Le séisme politique est tel, dans un pays habitué à la négociation et au compromis politique, que le magazine de référence Der Spiegel écrit sur son site internet que le pays est confronté à son « moment Brexit allemand, son moment (Donald) Trump ».
Commentateurs, presse et politologues étaient aussi nombreux à prédire « la fin » de la chancelière.
« C’est son échec, cela montre que la méthode Merkel –un pragmatisme sans limite et une flexibilité idéologique maximale– est arrivée à sa fin », poursuit le Spiegel.
Mais en cas de législatives anticipées, rien ne garantit que le résultat du nouveau scrutin soit différent du précédent.
La percée de l’AfD et son entrée en force à la chambre des députés a conduit au morcellement du paysage politique et donné au pays une assemblée sans majorité évidente.
Ce parti avait placé au coeur de son programme un discours anti-migrants, anti-islam et anti-Merkel.
– Débat migratoire –
Il pourrait donc capitaliser sur l’échec de la chancelière, d’autant que c’est principalement sur la question de l’immigration et des suites de la politique généreuse d’accueil des demandeurs d’asile d’Angela Merkel que les tractations ont buté.
Les partis n’ont pu s’entendre sur un plafonnement du nombre de demandeurs d’asile, ni sur la question de savoir si tout ou partie seulement des réfugiés devaient avoir droit au regroupement familial en Allemagne. Conservateurs et libéraux voulaient freiner absolument les arrivées, quand les Verts voulaient une politique plus généreuse.

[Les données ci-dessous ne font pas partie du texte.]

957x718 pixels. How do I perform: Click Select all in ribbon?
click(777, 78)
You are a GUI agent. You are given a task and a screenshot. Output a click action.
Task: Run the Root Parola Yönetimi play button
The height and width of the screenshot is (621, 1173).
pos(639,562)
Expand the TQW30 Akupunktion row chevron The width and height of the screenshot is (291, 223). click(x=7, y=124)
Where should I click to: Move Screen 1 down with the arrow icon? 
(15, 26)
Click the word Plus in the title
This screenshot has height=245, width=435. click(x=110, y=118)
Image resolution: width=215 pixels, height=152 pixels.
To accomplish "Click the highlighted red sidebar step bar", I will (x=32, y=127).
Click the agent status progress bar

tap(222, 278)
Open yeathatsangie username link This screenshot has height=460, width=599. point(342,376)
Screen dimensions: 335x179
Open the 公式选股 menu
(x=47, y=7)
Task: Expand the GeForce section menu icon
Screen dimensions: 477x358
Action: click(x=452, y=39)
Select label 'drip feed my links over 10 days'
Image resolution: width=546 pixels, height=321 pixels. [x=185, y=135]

Lundi matin, les libéraux, qui ont rompu les pourparlers durant la nuit, attiraient sur eux l’essentiel des critiques, certains politiques et éditorialistes les accusant d’avoir fait échouer les négociations à dessein à des fins électoralistes.
L’écologiste Reinhard Bütikofer a même accusé Christian Lindner, le chef du FDP, de faire dans « l’agitation populiste ». L’intéressé a, lui, assuré qu’il n’avait fait que se rendre à l’évidence: les positions des uns et des autres étant trop éloignées.

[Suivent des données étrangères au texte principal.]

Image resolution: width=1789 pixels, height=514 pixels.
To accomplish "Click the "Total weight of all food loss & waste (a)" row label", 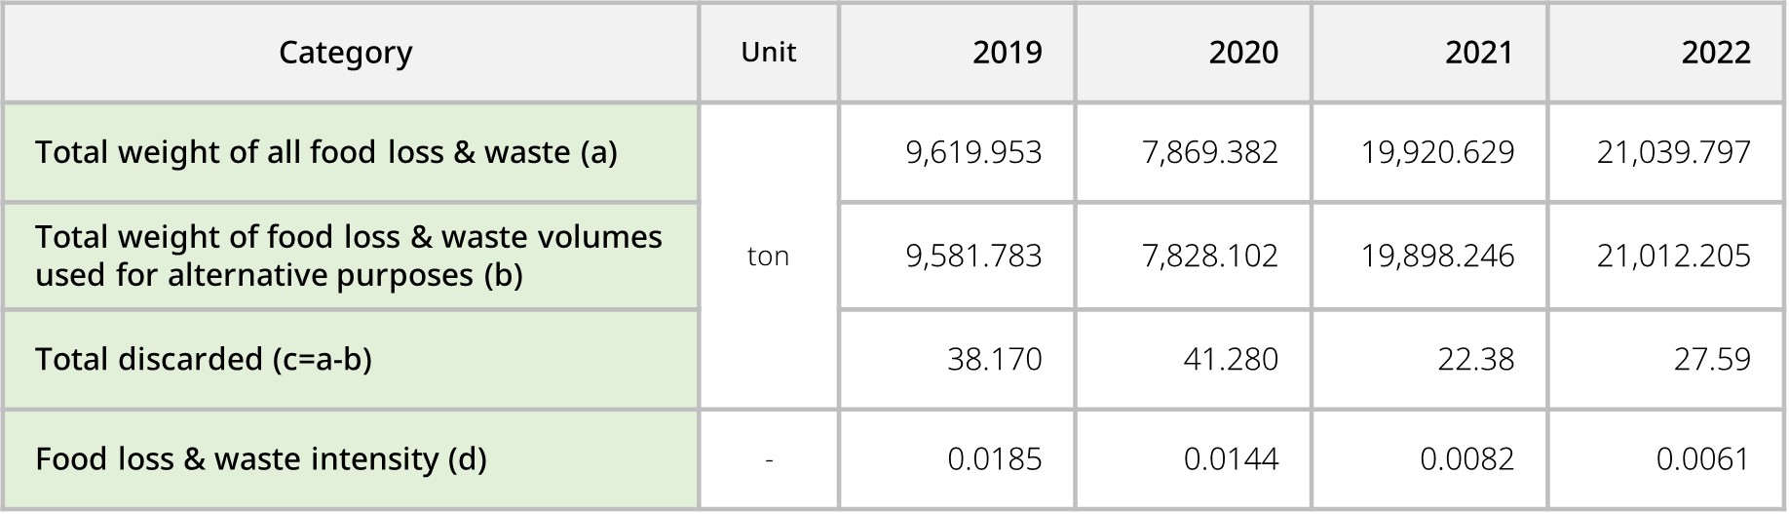I will tap(326, 153).
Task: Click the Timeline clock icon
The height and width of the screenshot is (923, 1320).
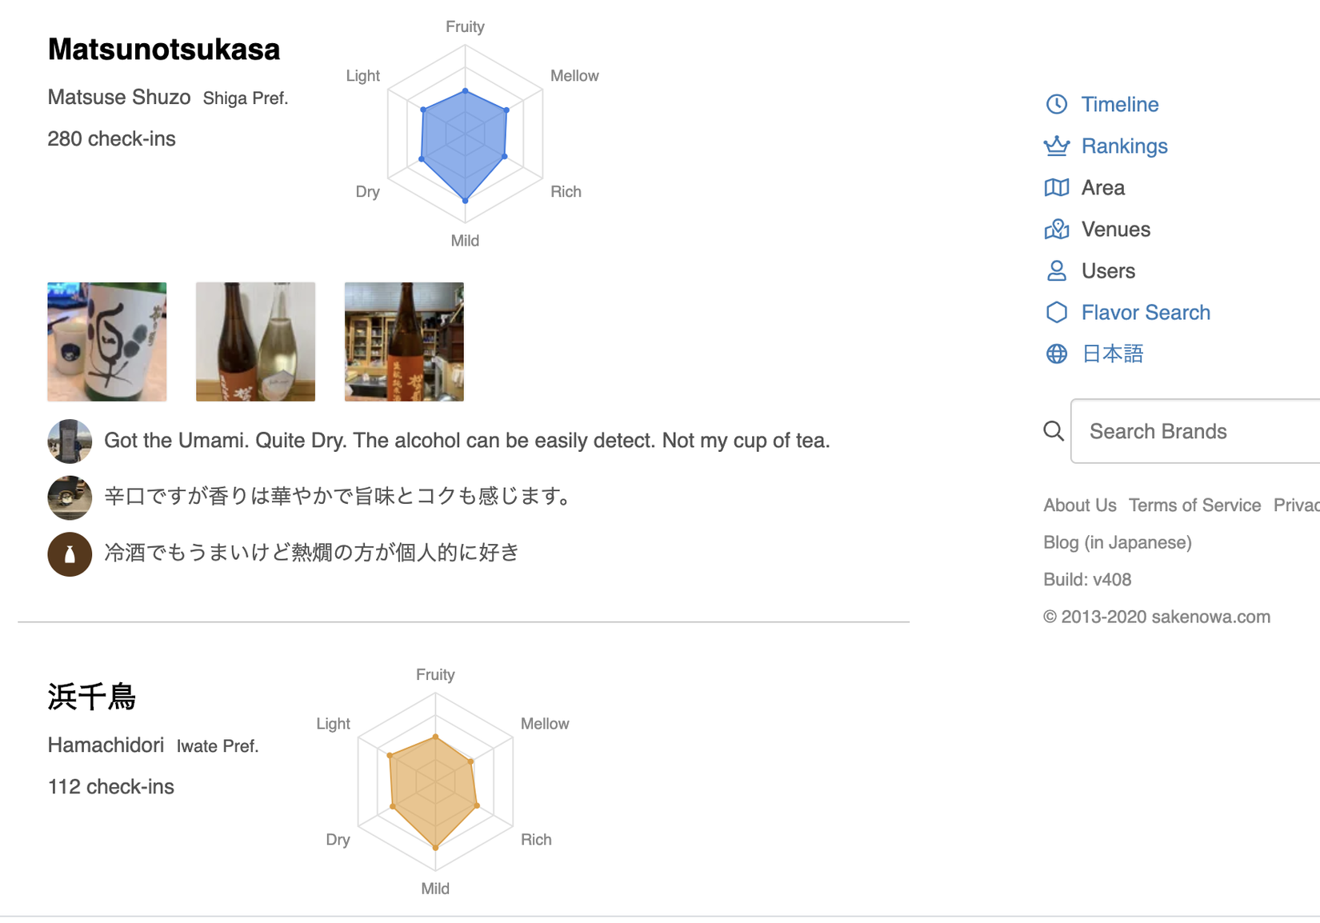Action: pos(1056,104)
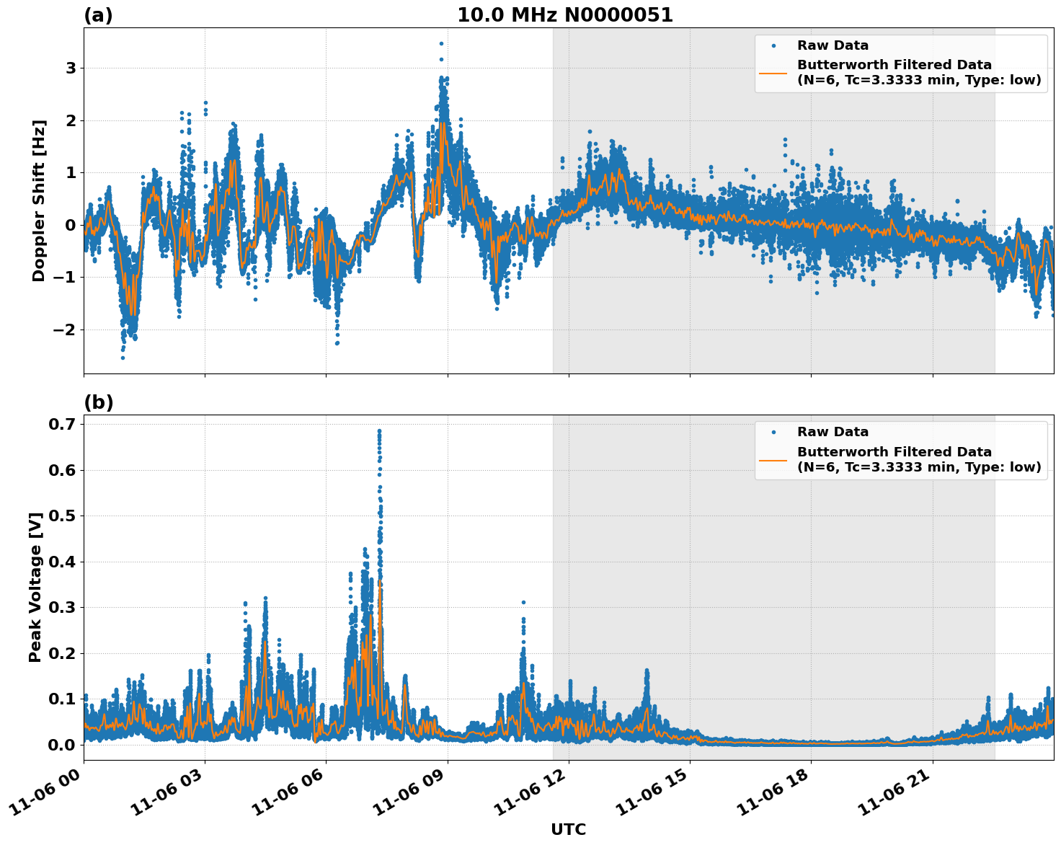1061x845 pixels.
Task: Select the subplot label (b)
Action: (x=99, y=402)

La situation en Allemagne est aussi une mauvaise nouvelle pour les partenaires européens de l’Allemagne, la France en particulier dont le président Emmanuel Macron a présenté en septembre des propositions de relance de l’Union européenne et de la zone euro.
La monnaie commune était d’ailleurs en baisse sur les marchés asiatiques, tandis qu’à la Bourse de Francfort, l’indice vedette Dax a ouvert en recul de 0,47%.